Don’t ignore hunches
If you have a doubt about a person’s humility, hunger, or smarts, don’t ignore it. Keep probing. More often than not, there is something causing that doubt. That’s not to discourage keeping an open mind, but erring on the side of assuming that a person has the virtues of a team player is a bad idea. So many times hiring managers look back at the red flags they saw during interviews, the ones they chose to ignore, and regret not taking more time or energy to understand them. While it’s never possible to have complete confidence in a hire, nagging doubts about a candidate’s humility, hunger, or smarts need to be properly explored and discarded before an offer can be made.
Scare people with sincerity
One of my favourite ways to ensure that I’m hiring people who are humble, hungry, and smart is to come right out and tell them that these are requirements for the job. It is probably wise to wait until the end of the interviewing process to do this, but it may be the most important part. Here’s how it works.
You’ve finished interviewing, debriefing, and doing follow-up interviews, and you’re pretty confident that the interviewee is humble, hungry, and smart. But you’re not sure.

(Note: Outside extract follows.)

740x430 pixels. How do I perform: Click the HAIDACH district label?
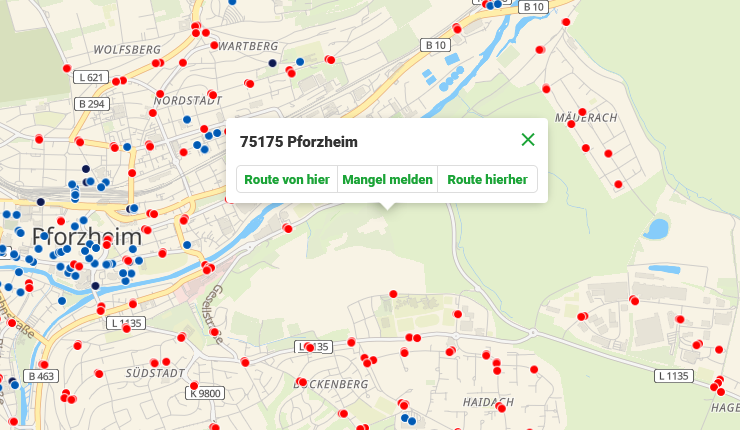click(x=488, y=402)
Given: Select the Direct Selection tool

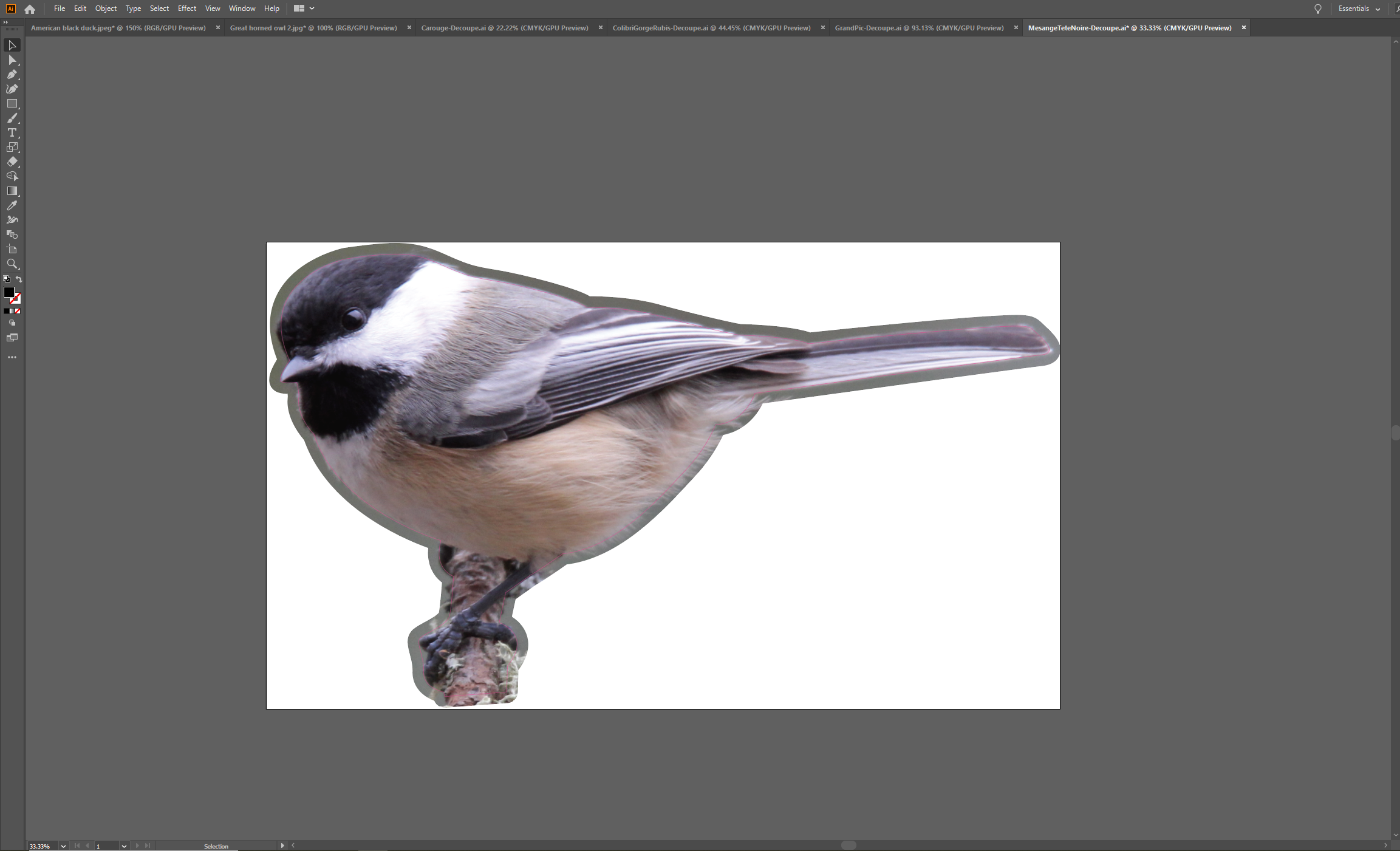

Before making an offer to the candidate, assure him that you are absolutely, fanatically committed to these principles and that if an employee somehow made it through the interview process but did not share that commitment, it would be miserable working there. Let candidates know that they would be called out for their behavior, again and again, and that they’d eventually dread coming to work. Also, assure them that if they do fit the humble, hungry, smart description, work will be fantastic for them.
Many people will try to get a job even if they don’t fit the company’s stated values, but very few will do so if they know that they’re going to be held accountable, day in and out, for behaviour that violates the values. Of course, it’s important that you follow through on that commitment to the values in the rare occasion that a candidate calls the bluff.